We follow along on our hero’s trek while his old man tries to guid him from the ship. From both, we occasionally get flashbacks in an effort to flesh out the story. Through these, we find out what happened to Kitai’s sister Senshi (Kravitz) and how it affected both guys. This part of the movie should be much more fascinating than it is. As it plays out, it adds some depth to Kitai, but not so much to his father. Throughout it all, dad is intentionally hard to read, a true stone-face, burying his emotions beneath a Vulcan-like adherence to logic and protocol. His trademark is that he is completely without fear, the smell of which is how an Ursa finds its prey since it cannot see. Cypher tells tells the story of how he got that way, but it comes across as nonsense if you think about it for just a moment. In other words, we never really connect with him.

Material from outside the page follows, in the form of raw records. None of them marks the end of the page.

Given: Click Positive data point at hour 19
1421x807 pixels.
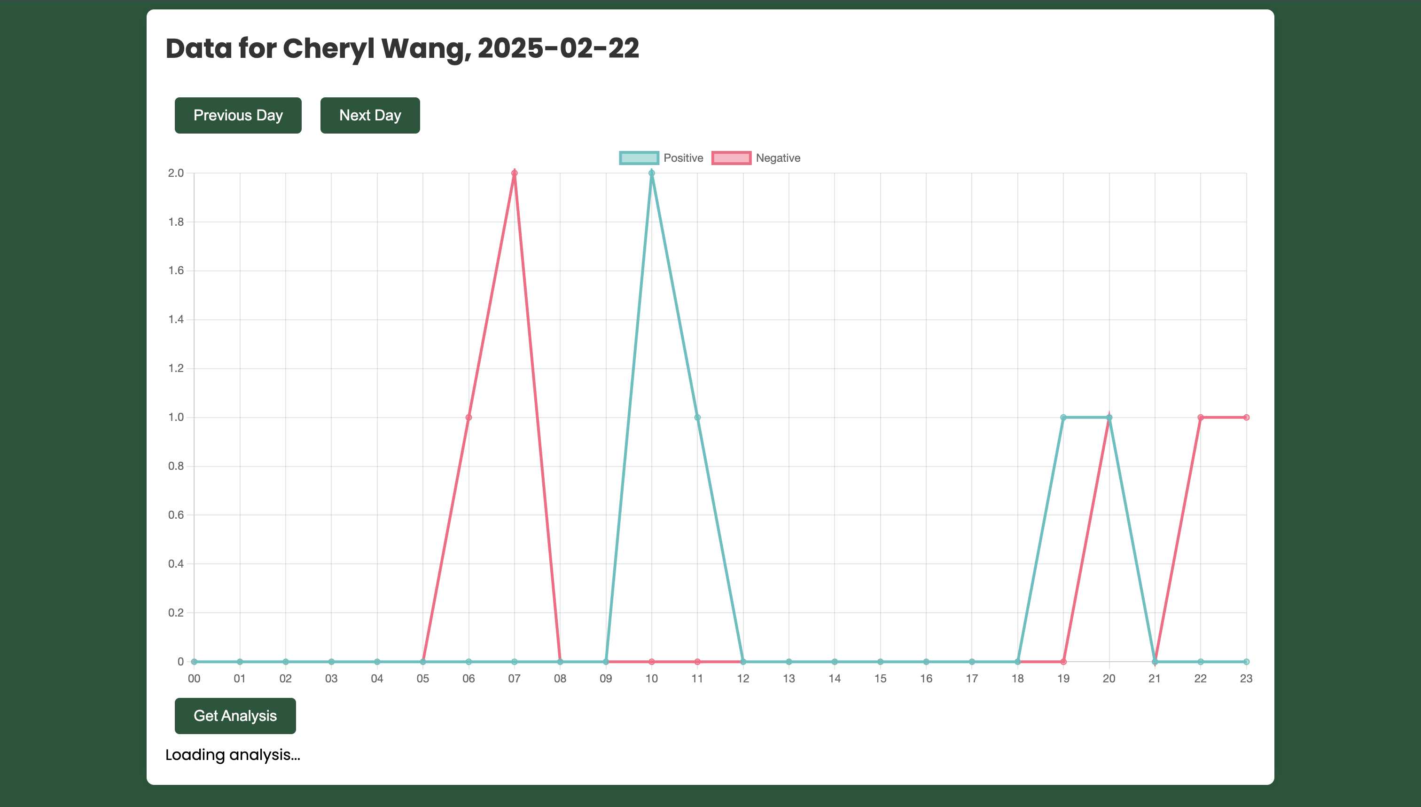Looking at the screenshot, I should (1063, 417).
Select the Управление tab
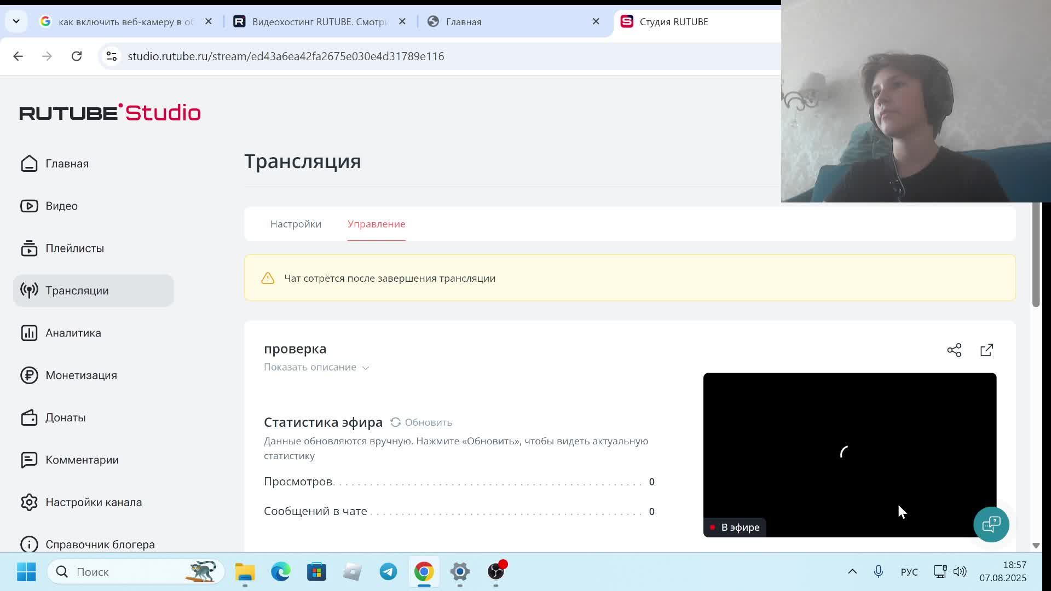This screenshot has height=591, width=1051. (376, 224)
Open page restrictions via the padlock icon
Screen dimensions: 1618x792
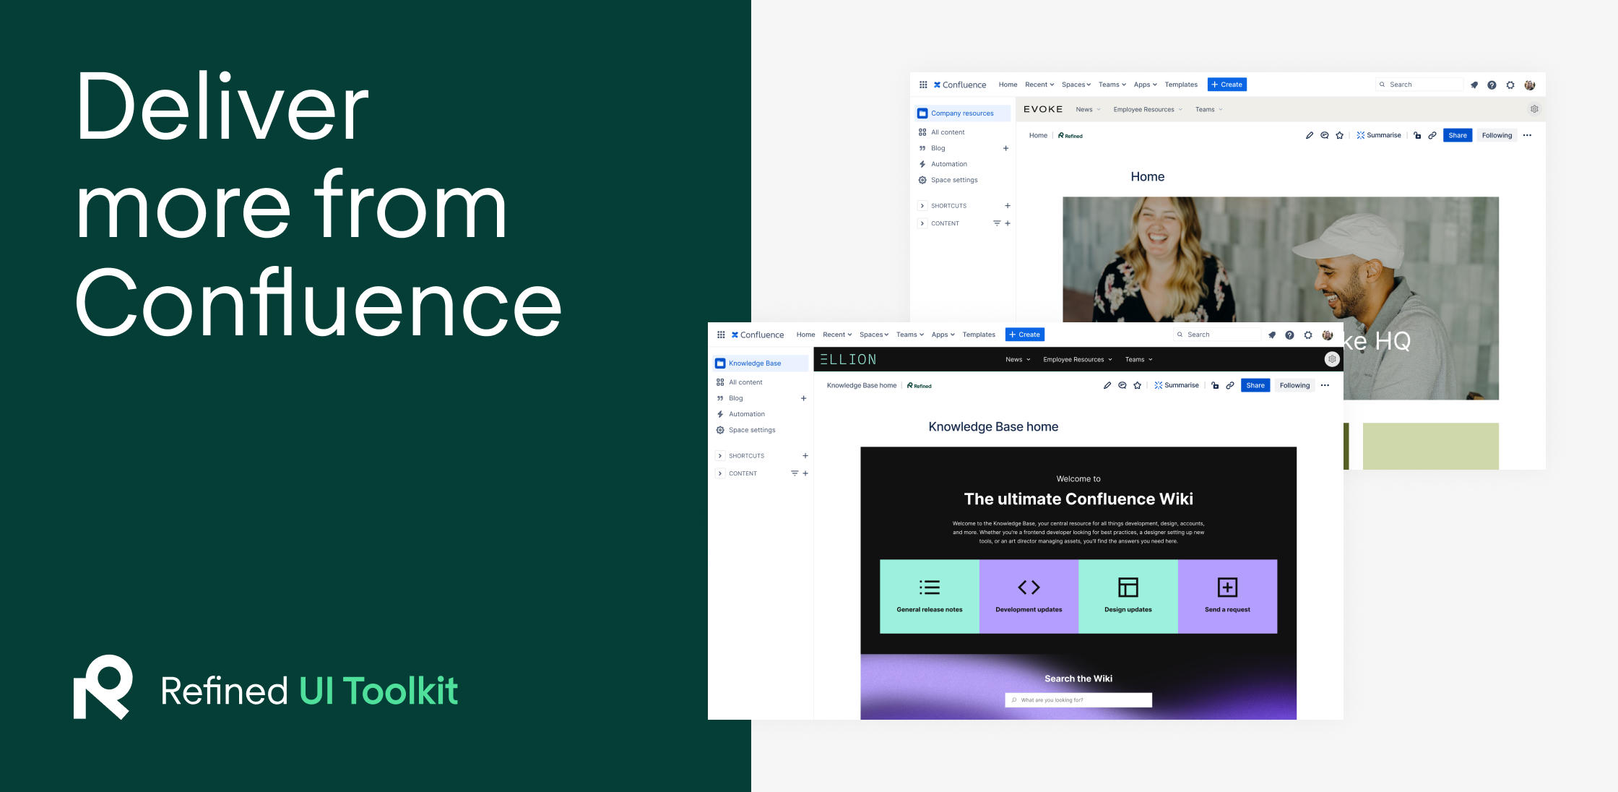coord(1216,385)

Cypher’s bond with his son comes across a bit better. Still, it’s strained by their lack of screen time together. Curiously, if I remember correctly, the flashbacks are never of the two them together. We don’t even get much, if any, of Cypher with his wife. Instead, we get drilled repeatedly with the singular event that traumatized both father and son.

In classic fashion for director M. Night Shyamalan, After Earth moves a tad too slow, as well. If the drama playing out were sufficient, this would not be a problem. The drama is not. Rather than building to a thrilling crescendo, it trudges forth like a child who knows he or she is about to be punished. I will give him credit where it is due, though. When there is action, it works. The most exciting sequences involve a giant bird. Trust me, it’s not as lame as it sounds. The special fx showing this and other creatures, Ursa included, are well done. They help create a real sense of danger. In other places, Shyamalan’s cinematic flourishes don’t quite flourish. His use of foreshadowing is way too obvious, making it feel completely contrived and transparently manipulative. As a result, the moment meant to be a tear-jerker comes across as hokey. The ending is also truncated in what seems to be an effort to save run-time. That pacing is to blame. If earlier events were moved along quicker, the finale would not have to be abbreviated.

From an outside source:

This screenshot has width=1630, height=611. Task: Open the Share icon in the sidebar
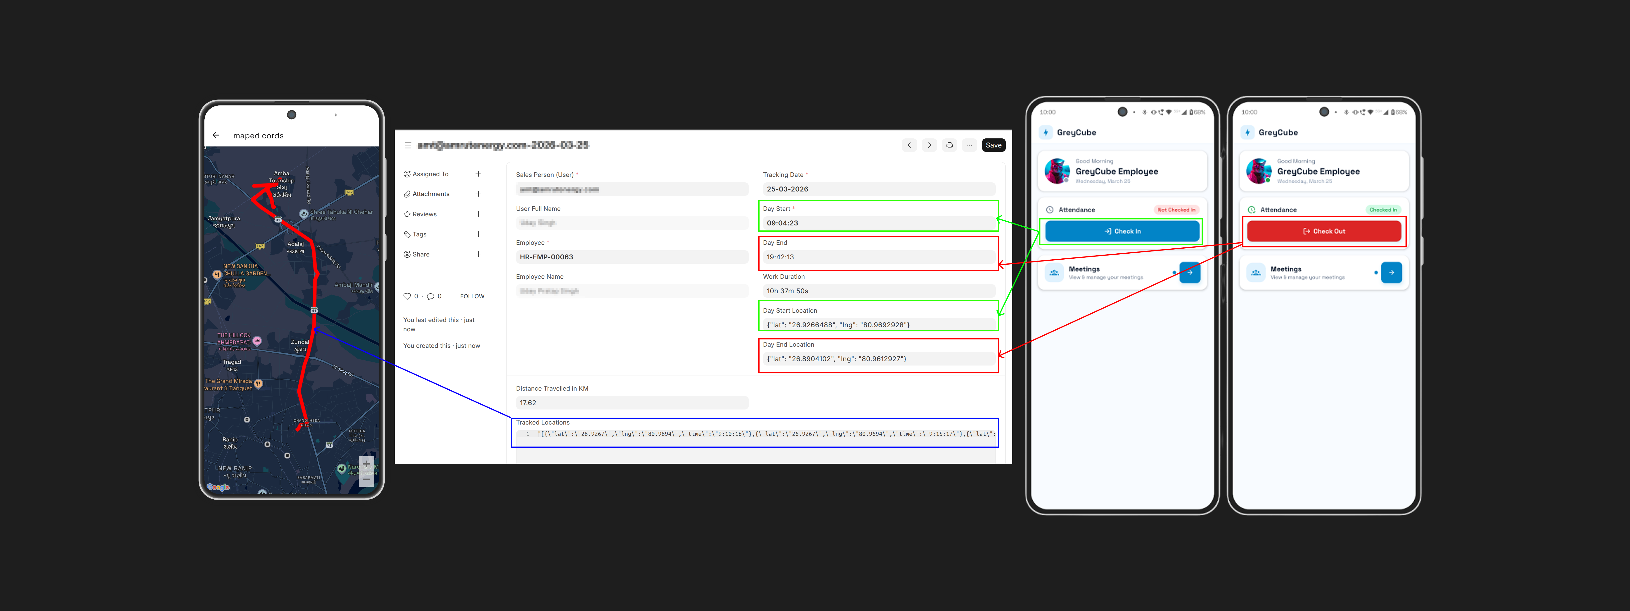407,254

What is most frustrating about After Earth is that the pieces to make a great piece of sci-fi are there. We have two charismatic stars. Whether you think he is simply the product of nepotism or not, the younger Smith has a presence about him. Of course he probably can’t help it since charisma is his dad’s calling card. Truthfully, it’s toned down here, but Will is a good enough actor to pull it off. The movie also gives us a dire situation which should cause almost unbearable tension. And, as mentioned, the special fx carrying out the narrative are good. Somehow, the puzzle doesn’t quite fit together.


  1. It honestly wasn't the worst thing I ever saw, but it was still pretty damn dull. Especially for an M. Night flick, which usually has some emotion in it, whether it be dumb or deadly-serious. Good review Wendell.

  2. Exactly my point. It tries to be emotional, but just isn't.